Ce premier livre est signé Jean-Louis Rambour. Il s'agit d'un long poème proposé en version bilingue anglais/français à la mémoire de Théo mort à Verdun à l'âge de 33 ans. "Il fait partie de tous ces morts qui sont nos enfants, sans visage et sans paix. Sauf que depuis le livre de Jean-Louis Rambour, ces millions de morts portent son nom : Théo." écrit Guy Ferdinande à son propos. Le livre avait déjà été publié il y a vingt ans. Sa réédition est une manière d'honorer le centenaire de 14-18.

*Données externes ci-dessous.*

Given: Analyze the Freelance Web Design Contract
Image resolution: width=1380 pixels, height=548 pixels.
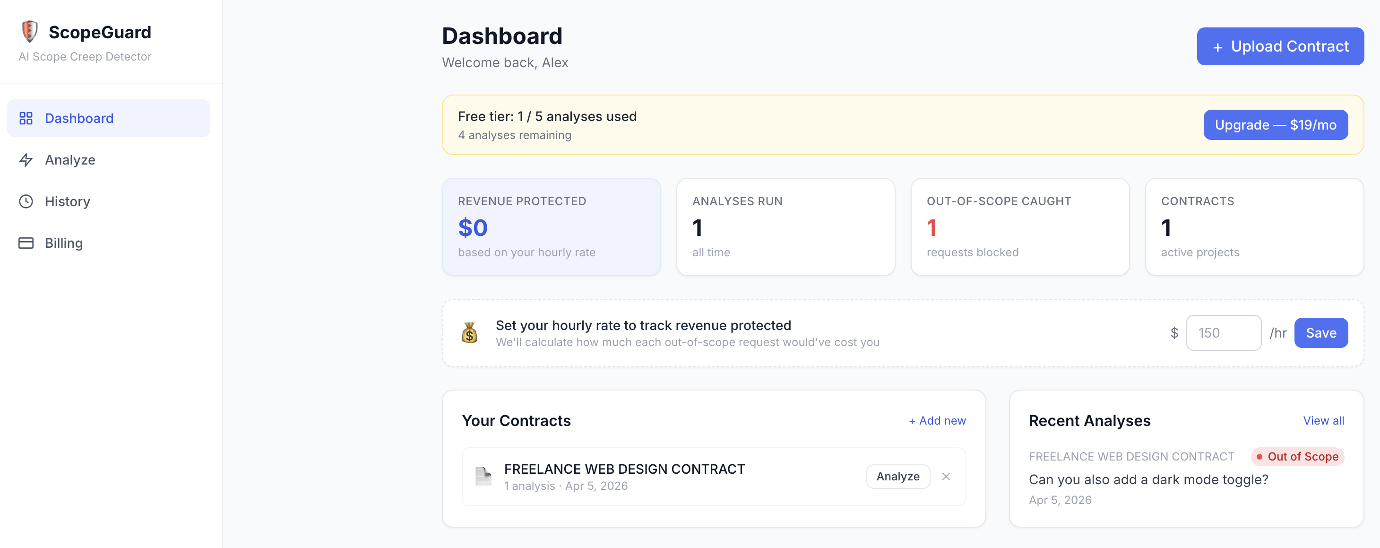Looking at the screenshot, I should [x=897, y=476].
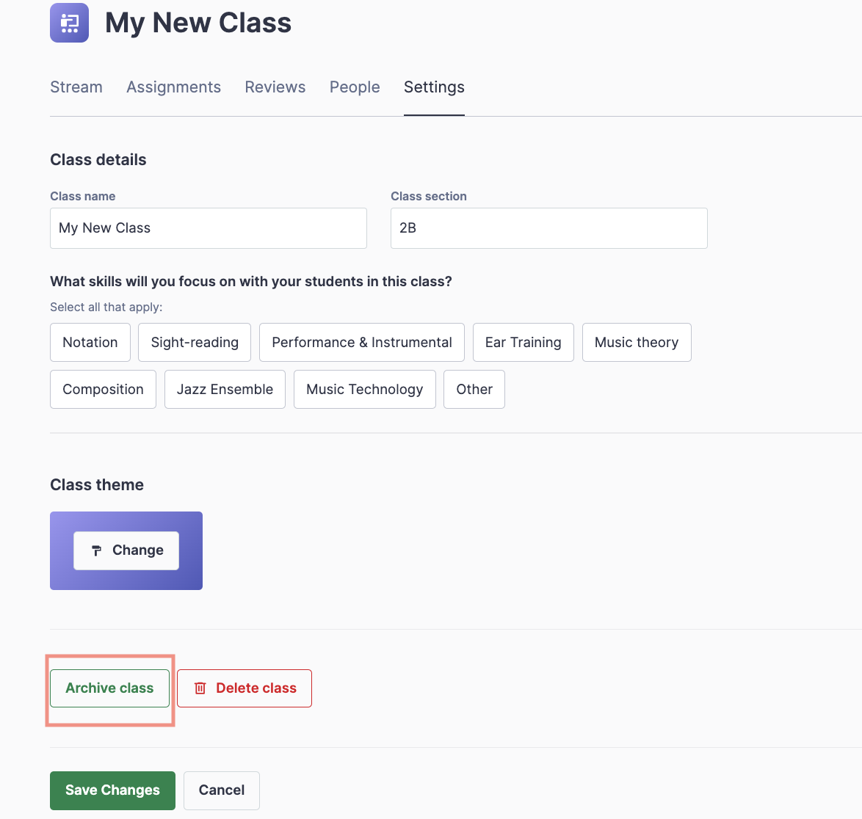The height and width of the screenshot is (819, 862).
Task: Open the Stream tab
Action: (x=76, y=87)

Ce deuxième livre appartient à la collection "Liberté sur parole". Nous connaissons son auteur puisqu'il s'agit de Philippe Blondeau déjà présenté dans ce blog. Des dessins de Viso Coatmorvan accompagnent chaque texte. Tristan Félix en a écrit la préface qui commence ainsi : "Ci-gisent dix-huit reliefs d'un festin observé à la loupe : liège, pomme, tubercule, agrume, pin, pavot, loupe, ail, orme, pigne, noix, ail en cheveux, vigne vierge, trois oignons, grenade, sureau. Autant d'ingrédients inespérés et indispensables..."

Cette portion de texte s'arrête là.